In 2004, Comcast, the nation's largest cable company, announced plans to purchase a controlling stake in The Walt Disney Company, one of the world's largest entertainment companies. The merger would create a company that would rival Time Warner in all forms of media, from content creation to publications to cable outlets and distribution.
Wall Street and Madison Avenue were shocked and amazed when Comcast and Disney officially announced their merger plans in a multibillion dollar takeover deal from Comcast. The new company, called Disney Comcast Entertainment, is the considered the first true integrated media company for the 21st century. By combining one of the last "old Hollywood" studios with the largest cable operator in the country, Disney Comcast sets a model that will eventually influence the entire industry.
The company immediately changed a few outlets. Outdoor Life Channel became ESPN Outdoors, The Disney Channel became ad-supported, and Comcast Sports Networks dropped its alliances with Fox Sports Net. By the time the merger was completed in late 2004, the real changes began at Disney Comcast. For starters, the biggest changes happened to The Disney Channel. The network currently known as Disney Channel was relaunched as the Disney Family Channel (ABC Family Channel was relaunched as the ABC CableNet, running pretty much as it is with more ABC news and entertainment programs, including a repurposing deal with many ABC primetime series every week, as well as signing a limited airing agreement with CBN to air The 700 Club only twice a day and not nationally broadcasting CBN marathons, freeing up much of the lineup) while Disney Comcast launched a new premium cable network called The Disney Channel, a family-friendly outlet with uninterrupted movies, original shows and specials, and classic Disney programming, not unlike the original Disney Channel.

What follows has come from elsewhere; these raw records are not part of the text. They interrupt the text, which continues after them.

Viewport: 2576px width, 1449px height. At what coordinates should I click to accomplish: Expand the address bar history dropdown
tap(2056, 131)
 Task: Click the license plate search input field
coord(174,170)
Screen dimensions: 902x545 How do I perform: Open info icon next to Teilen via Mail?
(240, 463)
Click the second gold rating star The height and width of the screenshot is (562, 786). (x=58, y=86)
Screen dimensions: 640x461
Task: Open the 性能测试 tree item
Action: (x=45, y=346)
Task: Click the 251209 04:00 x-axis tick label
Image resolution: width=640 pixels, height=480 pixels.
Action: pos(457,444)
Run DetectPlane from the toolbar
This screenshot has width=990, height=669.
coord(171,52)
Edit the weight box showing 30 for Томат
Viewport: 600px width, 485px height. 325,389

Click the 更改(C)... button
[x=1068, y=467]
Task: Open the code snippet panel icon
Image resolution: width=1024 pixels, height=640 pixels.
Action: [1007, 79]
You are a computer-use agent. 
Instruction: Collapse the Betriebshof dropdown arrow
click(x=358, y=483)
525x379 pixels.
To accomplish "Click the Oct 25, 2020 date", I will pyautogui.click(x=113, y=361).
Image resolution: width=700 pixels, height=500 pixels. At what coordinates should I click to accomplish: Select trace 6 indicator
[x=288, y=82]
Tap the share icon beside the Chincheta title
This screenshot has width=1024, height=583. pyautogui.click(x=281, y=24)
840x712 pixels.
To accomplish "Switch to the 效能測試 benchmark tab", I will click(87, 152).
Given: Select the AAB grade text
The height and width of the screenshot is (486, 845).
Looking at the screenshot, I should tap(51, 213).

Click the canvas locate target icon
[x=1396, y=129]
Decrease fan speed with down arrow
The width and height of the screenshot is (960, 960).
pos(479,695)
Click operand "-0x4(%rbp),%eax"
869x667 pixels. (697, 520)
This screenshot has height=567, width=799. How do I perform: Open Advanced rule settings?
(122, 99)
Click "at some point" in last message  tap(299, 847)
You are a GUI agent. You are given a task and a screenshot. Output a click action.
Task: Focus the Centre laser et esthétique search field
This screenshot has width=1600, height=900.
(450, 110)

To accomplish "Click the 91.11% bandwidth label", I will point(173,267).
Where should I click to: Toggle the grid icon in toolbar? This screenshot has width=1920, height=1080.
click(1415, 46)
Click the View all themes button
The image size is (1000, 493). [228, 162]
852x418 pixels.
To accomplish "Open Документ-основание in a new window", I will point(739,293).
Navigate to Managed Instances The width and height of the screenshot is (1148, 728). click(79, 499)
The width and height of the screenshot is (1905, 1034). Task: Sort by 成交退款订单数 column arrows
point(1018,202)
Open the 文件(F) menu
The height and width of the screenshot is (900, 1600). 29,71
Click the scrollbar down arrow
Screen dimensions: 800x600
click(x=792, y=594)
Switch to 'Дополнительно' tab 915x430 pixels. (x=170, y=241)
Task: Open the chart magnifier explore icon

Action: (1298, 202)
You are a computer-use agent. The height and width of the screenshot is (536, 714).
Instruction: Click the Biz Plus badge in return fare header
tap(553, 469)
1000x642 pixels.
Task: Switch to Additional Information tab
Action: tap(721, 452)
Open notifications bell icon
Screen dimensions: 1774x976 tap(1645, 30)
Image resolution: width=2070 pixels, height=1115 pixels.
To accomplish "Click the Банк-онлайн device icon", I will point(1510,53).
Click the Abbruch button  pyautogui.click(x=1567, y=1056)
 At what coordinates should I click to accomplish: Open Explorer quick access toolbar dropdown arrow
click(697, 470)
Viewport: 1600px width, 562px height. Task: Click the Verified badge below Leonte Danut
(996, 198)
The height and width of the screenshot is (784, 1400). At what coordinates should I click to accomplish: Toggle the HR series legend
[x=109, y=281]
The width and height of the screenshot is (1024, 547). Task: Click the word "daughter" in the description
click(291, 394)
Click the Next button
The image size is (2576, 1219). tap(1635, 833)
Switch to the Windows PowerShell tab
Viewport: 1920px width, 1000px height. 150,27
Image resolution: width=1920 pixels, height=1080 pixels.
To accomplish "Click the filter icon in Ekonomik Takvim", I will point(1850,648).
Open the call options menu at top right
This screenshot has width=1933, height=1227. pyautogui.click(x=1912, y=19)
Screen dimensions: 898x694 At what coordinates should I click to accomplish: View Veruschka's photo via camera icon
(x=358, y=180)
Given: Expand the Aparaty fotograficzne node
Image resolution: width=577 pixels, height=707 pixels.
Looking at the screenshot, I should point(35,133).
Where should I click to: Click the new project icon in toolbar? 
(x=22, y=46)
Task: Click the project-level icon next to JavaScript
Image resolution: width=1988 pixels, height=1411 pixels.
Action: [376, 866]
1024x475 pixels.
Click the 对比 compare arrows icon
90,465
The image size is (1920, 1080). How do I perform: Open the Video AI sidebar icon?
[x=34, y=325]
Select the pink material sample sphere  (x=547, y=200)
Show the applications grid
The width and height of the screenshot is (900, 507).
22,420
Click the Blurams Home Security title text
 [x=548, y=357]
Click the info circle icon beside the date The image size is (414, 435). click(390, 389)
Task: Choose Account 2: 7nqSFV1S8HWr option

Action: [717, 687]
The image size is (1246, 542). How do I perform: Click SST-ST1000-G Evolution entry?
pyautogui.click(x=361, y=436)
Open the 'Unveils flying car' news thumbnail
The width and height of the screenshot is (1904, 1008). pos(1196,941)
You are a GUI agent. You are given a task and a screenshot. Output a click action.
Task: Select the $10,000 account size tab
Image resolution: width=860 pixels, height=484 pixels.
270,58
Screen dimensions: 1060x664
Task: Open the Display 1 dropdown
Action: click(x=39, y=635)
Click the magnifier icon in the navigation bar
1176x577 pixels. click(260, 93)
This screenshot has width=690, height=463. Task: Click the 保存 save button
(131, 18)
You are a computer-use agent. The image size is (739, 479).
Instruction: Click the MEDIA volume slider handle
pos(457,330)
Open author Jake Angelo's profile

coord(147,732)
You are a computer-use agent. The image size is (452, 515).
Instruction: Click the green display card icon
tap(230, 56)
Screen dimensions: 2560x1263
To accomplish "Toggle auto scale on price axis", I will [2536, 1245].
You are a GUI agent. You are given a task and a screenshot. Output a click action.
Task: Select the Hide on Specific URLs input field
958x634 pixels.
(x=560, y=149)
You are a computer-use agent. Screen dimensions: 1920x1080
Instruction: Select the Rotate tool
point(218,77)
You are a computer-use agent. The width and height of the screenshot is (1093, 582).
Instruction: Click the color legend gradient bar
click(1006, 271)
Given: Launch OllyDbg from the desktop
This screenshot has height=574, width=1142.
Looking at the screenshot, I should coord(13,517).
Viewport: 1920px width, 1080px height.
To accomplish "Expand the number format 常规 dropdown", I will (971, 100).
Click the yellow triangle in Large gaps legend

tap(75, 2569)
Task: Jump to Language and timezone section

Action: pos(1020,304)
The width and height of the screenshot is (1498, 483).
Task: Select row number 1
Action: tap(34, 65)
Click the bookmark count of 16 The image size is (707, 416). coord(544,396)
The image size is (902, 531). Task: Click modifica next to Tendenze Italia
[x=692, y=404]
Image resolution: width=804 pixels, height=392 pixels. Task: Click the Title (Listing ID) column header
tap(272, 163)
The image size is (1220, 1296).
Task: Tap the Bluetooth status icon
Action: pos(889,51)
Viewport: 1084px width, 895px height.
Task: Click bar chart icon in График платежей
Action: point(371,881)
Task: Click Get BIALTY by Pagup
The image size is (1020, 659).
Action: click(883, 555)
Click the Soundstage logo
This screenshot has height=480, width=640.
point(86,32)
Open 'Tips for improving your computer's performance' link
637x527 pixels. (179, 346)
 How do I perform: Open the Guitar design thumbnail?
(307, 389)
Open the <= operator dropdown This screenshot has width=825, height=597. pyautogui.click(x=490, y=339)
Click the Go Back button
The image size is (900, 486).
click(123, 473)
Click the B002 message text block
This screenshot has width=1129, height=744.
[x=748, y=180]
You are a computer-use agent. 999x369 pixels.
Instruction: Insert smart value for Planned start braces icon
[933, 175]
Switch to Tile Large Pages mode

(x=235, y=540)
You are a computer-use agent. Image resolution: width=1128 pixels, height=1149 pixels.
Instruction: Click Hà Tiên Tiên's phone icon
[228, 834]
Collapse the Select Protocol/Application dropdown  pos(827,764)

The new Disney Channel was just one of the two premium networks created by Disney Comcast. The other one was MovieNet, which utilized the movie library titles of Buena Vista, Disney, Touchstone, Hollywood, and Miramax (including pre-Weinstein Company Dimension) not unlike News Corp's Fox Movie Channel.
Comcast's G4 was one of the few casualties of the merger. It was revamped as Jetix, a new tween/teen oriented action brand created by Disney prior to the merger with many of its shows, including reformated interstitial segments like Cheats, Filter, and Cinematech, and regular shows like Judgement Day, Icons, and X-Play ending up alongside Jetix properties like Power Rangers, Beyblade, Digimon, Oban: Star Racers, Marvel cartoons, Gargoyles, and The Tick as well as other outside acquisitions from Nelvana, DiC, and others. Toon Disney pretty much stayed unchanged, though it began acquiring more outside programming from studios like Nelvana and DiC.
Because of the advent of video-on-demand, Comcast Disney has created numerous outlets using the technology. Disney Family Channel, The Disney Channel, MovieNet, and Jetix all have their own VOD networks and Disney On Demand PPV has the latest theatrical releases a month after they arrived on video as well as uncut library titles not availiable anywhere else as well as vault titles not commercially availiable such as individual episodes of The Muppet Show or Desperate Housewives.
In the end, Disney Comcast is one of the best companies in the world today.